A friendly neighbour

Published December 28, 2024

FORMER Indian prime minister Manmohan Singh who passed away on Thursday at 92 was a renowned economist who pulled out his country from the economic mess unleashed by the fall of the Soviet Union and an oil price shock triggered by the first US-Iraq war that saw India pawning a chunk of its gold reserves to foreign banks. He was also a statesman, one who offered the best hope in recent memory for his country to establish stable and friendly ties with Pakistan. This he did by backing the resolution of the Kashmir dispute without loss of face for either side, or “without changing the borders”. However, he had misread the ground reality dominated in India by reactionary Hindutva forces that would catapult Prime Minister Narendra Modi to become his successor. He had also overestimated the political durability of the late Pakistani president Gen Pervez Musharraf, with whom he was said to be close to clinching a peace pact centred on Kashmir. Musharraf’s sudden exit from power and Mr Modi’s ideologically driven hostility towards Islamabad combined to torpedo Dr Singh’s quest for a South Asian neighbourhood that was anchored in peace and prosperity.

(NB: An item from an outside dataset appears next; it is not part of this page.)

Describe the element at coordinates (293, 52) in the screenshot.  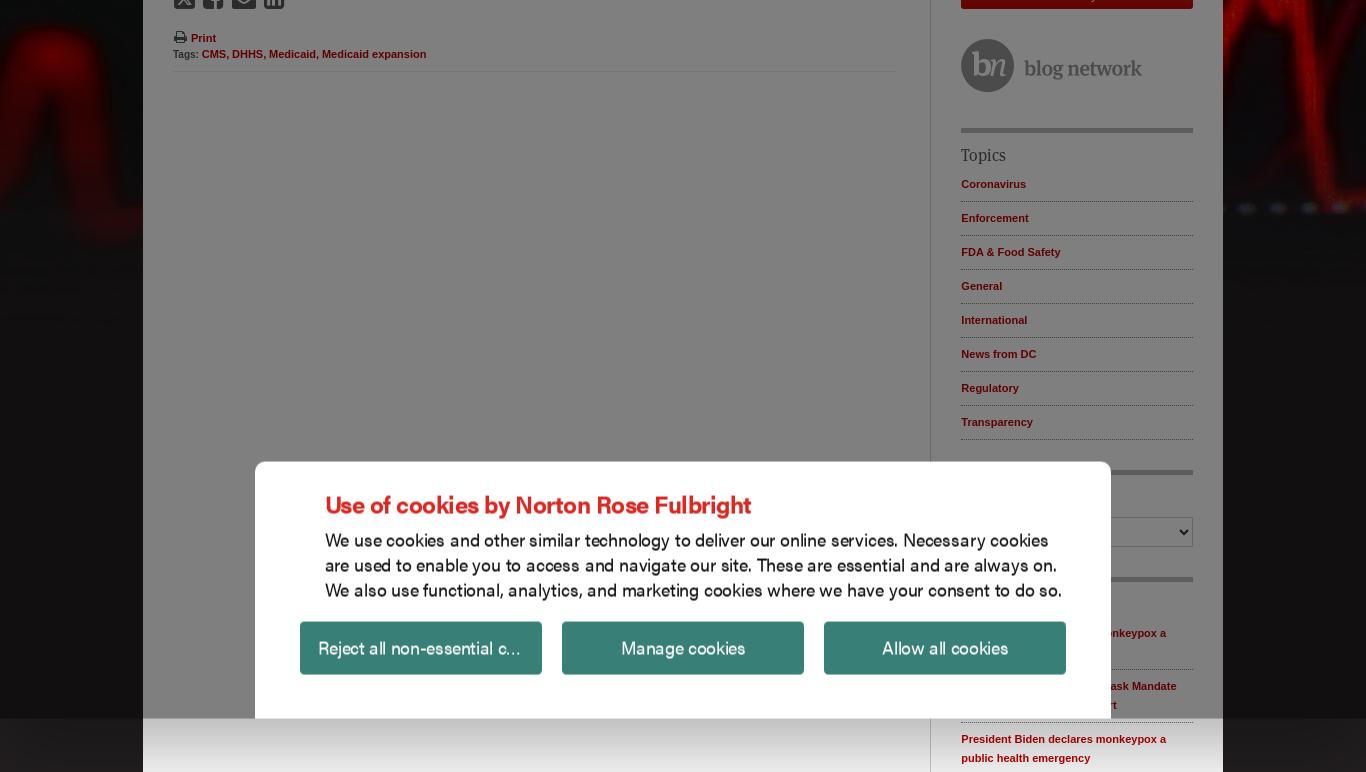
I see `'Medicaid,'` at that location.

In dealing with his neighbours, Dr Singh eschewed traditional big brotherly Indian approaches, including towards Pakistan. A significant proof of this was in view when he, as prime minister, would not yield to the hawks in the Indian establishment to go militarily after Pakistan over the horrific terror attack in Mumbai in November 2008. Indian voters endorsed the grounded approach and returned him to power for a second term in the 2009 to the chagrin of the BJP’s prime ministerial candidate Lal Krishna Advani whose political career Dr Singh ruined. When Mr Modi looked like winning the 2014 general elections, Dr Singh openly warned that such an outcome would be disastrous for India. In his death, Pakistan has lost a partner for peace, and the world a true statesman.